Saturday 18 April 2015

Terlalu Lama Aku Pendam

Rasanya kegeramanku ini sudah tak dapat lagi aku tahan. Ingin sekali aku meluapkannya. Tetapi entah pada siapa.
Rasanya luka ini terkelupas lagi. Luka yang sudah hampir aku lupakan ini tergores lagi oleh karenanya. Sakit. Sungguh sakit. Perih rasanya.
Aku coba memulihkannya. Aku coba menyembuhkannya. Tetapi rasanya tak ada yang dapat menyembuhkan luka ini. Sungguh dalam. Sungguh sakit.
Ku rasakan sakitnya sampai ke pori-pori kulit terdalam. Tak lagi di epidermis. Tetapi lebih dalam lagi.
Rasanya sistem imunku ini sudah tak dapat menghancurkan dan membunuh bakteri dan virus yang melukai hatiku.
Terlambat sudah.

Bodoh, aku memang bodoh.
Membiarkan mereka masuk dalam kehidupan kami. Mengapa aku lakukan itu?
Sungguh, aku benar-benar telah merusak semuanya.
Seharusnya sekarang aku masih bersama mereka.

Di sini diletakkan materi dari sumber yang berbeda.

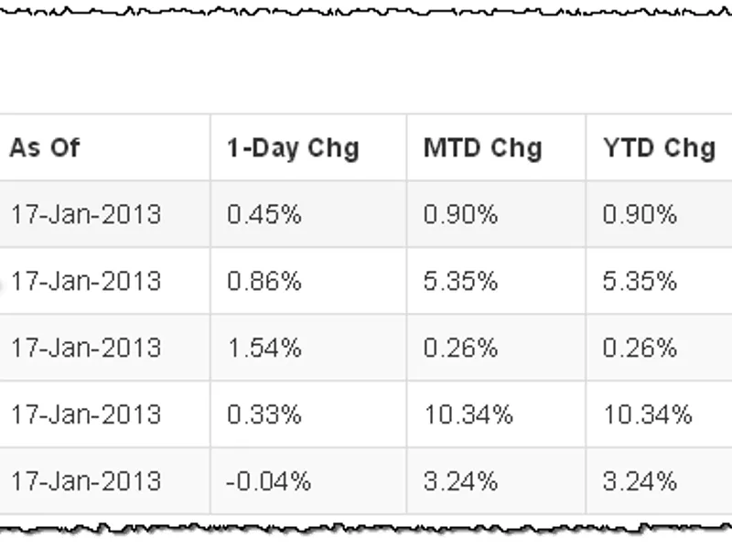Click the 0.90% MTD Chg cell
Image resolution: width=732 pixels, height=549 pixels.
point(461,215)
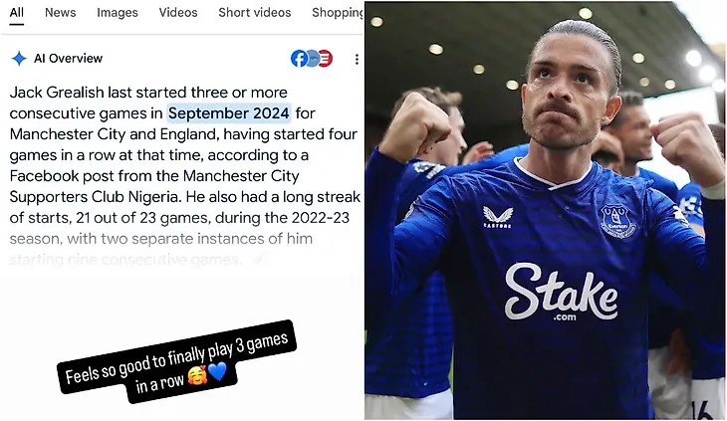Switch to the All results tab

pos(16,13)
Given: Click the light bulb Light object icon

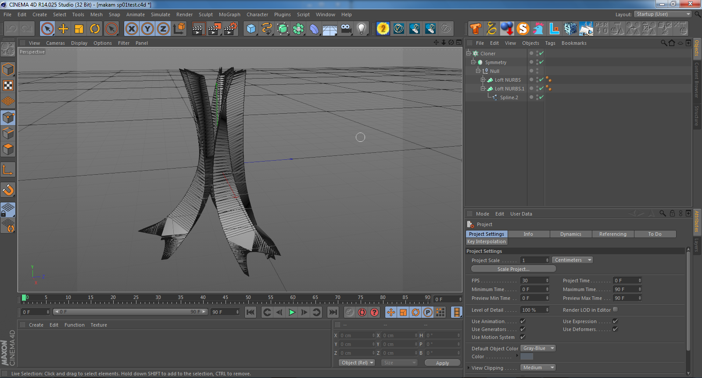Looking at the screenshot, I should point(361,29).
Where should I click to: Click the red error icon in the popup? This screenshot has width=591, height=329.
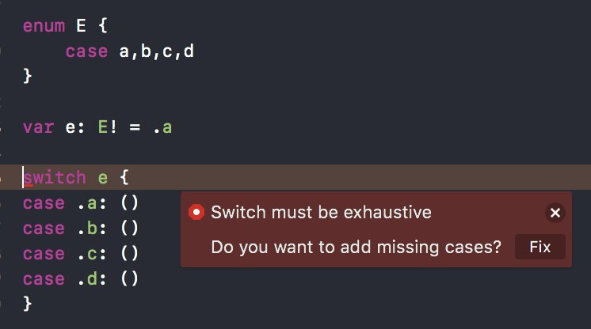[x=196, y=212]
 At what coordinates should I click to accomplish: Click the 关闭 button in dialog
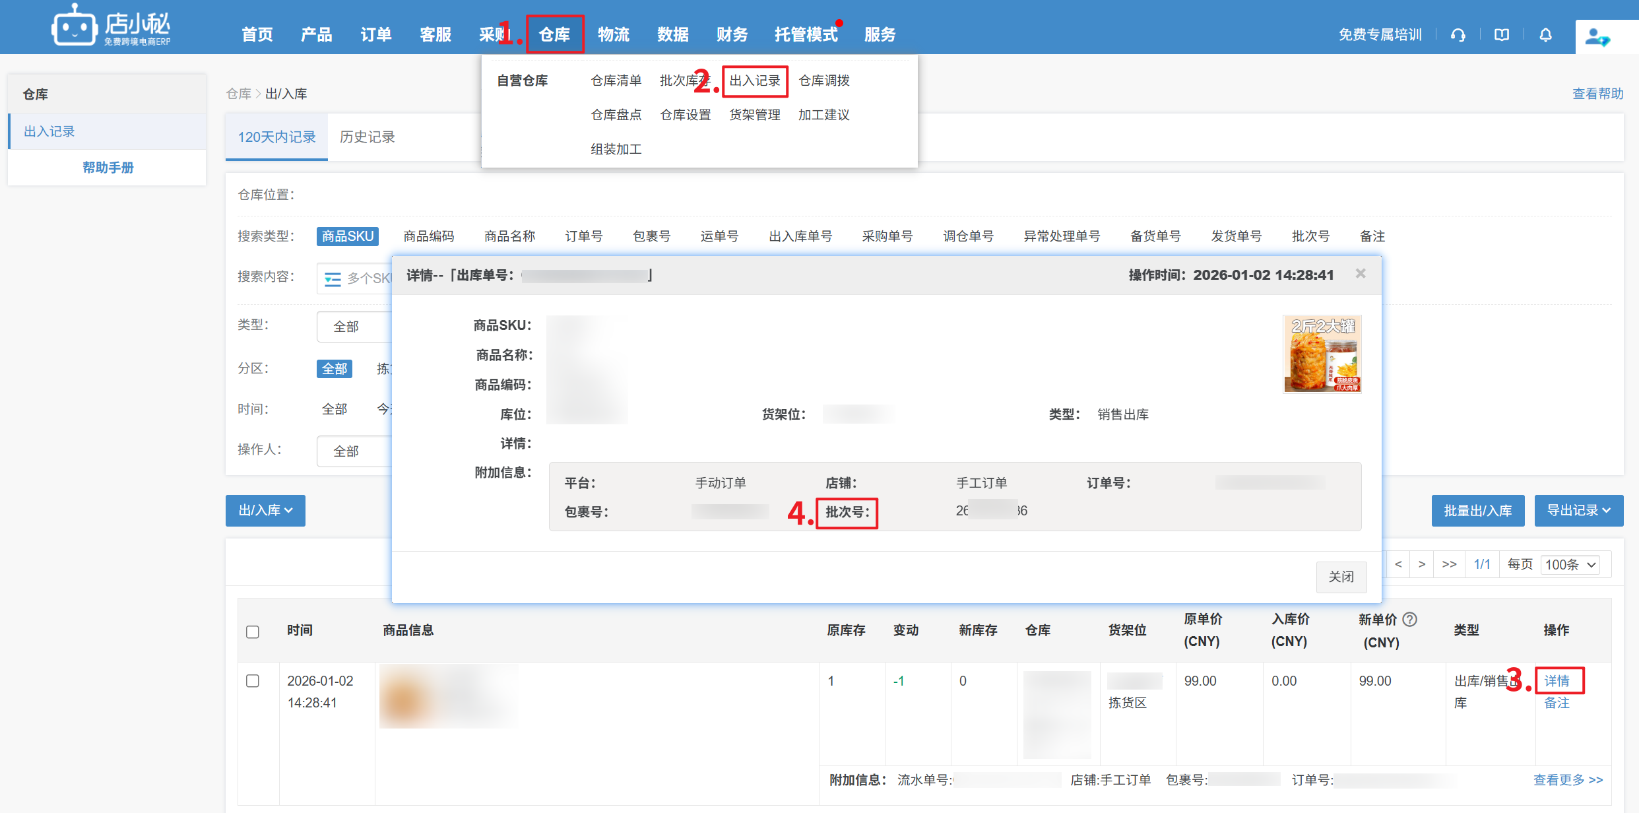click(1341, 577)
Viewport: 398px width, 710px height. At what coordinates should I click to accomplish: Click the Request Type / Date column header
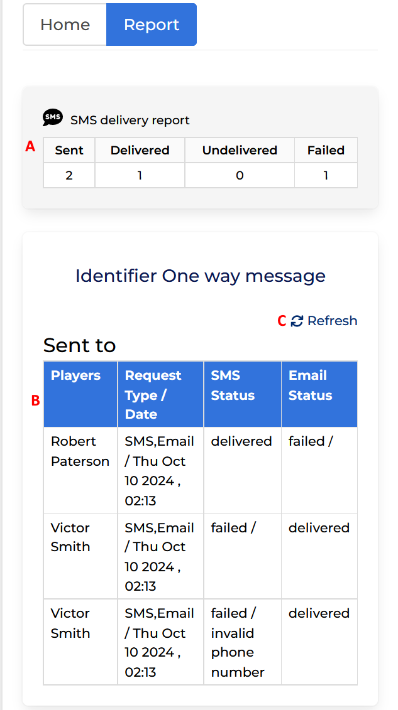pyautogui.click(x=160, y=394)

Tertawa dan berbagi bersama.
Seharusnya aku masih memiliki kesempatan untuk menghapus semua kesedihan dan air matanya.
Seharusnya aku yang memberikan tissue dan pundakku untuk ia bersandar.
Tetapi keadaan telah berubah.
Bukan karena dia maupun mereka.
Tetapi karena diriku.

Bagaikan gelas yang pecah.
Angin yang bertiup.
Air mengalir.
Begitulah perbuatanku.
Sudah tak dapat ku kembalikan seperti sedia kala.
Kebodohanku ini sungguh tak dapat lagi aku toleransikan.
Kekeliruanku, kecerobohanku.
Tak seharusnya aku memberinya kesempatan untuk bersamamu.
Tak seharusnya aku membiarkan kalian semakin dekat dan berjalan perlahan pergi meninggalkanku
Tak seharusnya aku memberinya celah untuk mengambilmu dariku
Dari sisi dan pelukanku
Dari dekapanku
Dari tanganku

Tangan yang semula kau pegang erat
Tangan yang semula kau pakai tuk hapus pilumu
Tangan yang kau sandari ketika kau butuh sandaran
Tangan yang selalu berusaha ada untukmu
Tangan kini telah engkau campakkan begitu saja

Kemana engkau wahai sahabatku?
Bukankah dulu engkau pernah berjanji untuk selalu bersamaku?
Kemana sudah air mata kesedihanmu?
Yang semula kau pakai untuk menangisi kepergianku
Kemana semua kata-kata manismu untuk tak meninggalkanku?
Yang kau gunakan untuk menghiburku,
Kemana sudah kenangan yang kita miliki?
Apakah hubungan kita kini sudah tak bermakna?
Karena jarak yang memisahkan?
Atau karena intelejensi yang kita miliki tak sama?
Atau karena hobi dan kesenangan kita berbeda?
Sungguh hanya karena itu?
Sungguh miris hubungan ini.
Untuk apa kita membangun hubungan ini selama bertahun-tahun.
Beratus-ratus minggu kita lalui bersama.
Beribu-ribu hari kita jalani bersama.
Berjuta-juta menit penuh tawa dan kesedihan.
Berakhir dengan tahun-tahun kepahitan.
Yang kini hanya tinggal kenangan.
Atau hanya memori belaka?
Yang sudah hampir tak pernah kau ingat lagi.
Atau memang yang sudah terlupakan.

Selamat tinggal wahai kawan lama.
Semoga kalian berbahagia bersama.
Bersatu dalam segala kondisi.
Tak meninggalkan dan melupakan satu dengan yang lain.
Ku doakan yang terbaik untuk kalian.
Aku mengasihimu.


Puisi dan karangan ini dibuat untuk seseorang, hanya seseorang, dan didedikasikan kepada seseorang yang sangat amat ku kasihi dan sudah ku anggap seperti halnya saudaraku sendiri. Aku sadar aku sepatutnya tak semudah itu menyayangi orang itu, seperti dengan mudahnya ia melupakanku. Tetapi aku tak bisa berhenti menyayanginya, bahkan menganggapnya tak ada. Aku mengasihimu kawan. Tak peduli kau membacanya atau tidak. Tak peduli kau mengasihiku atau tidak.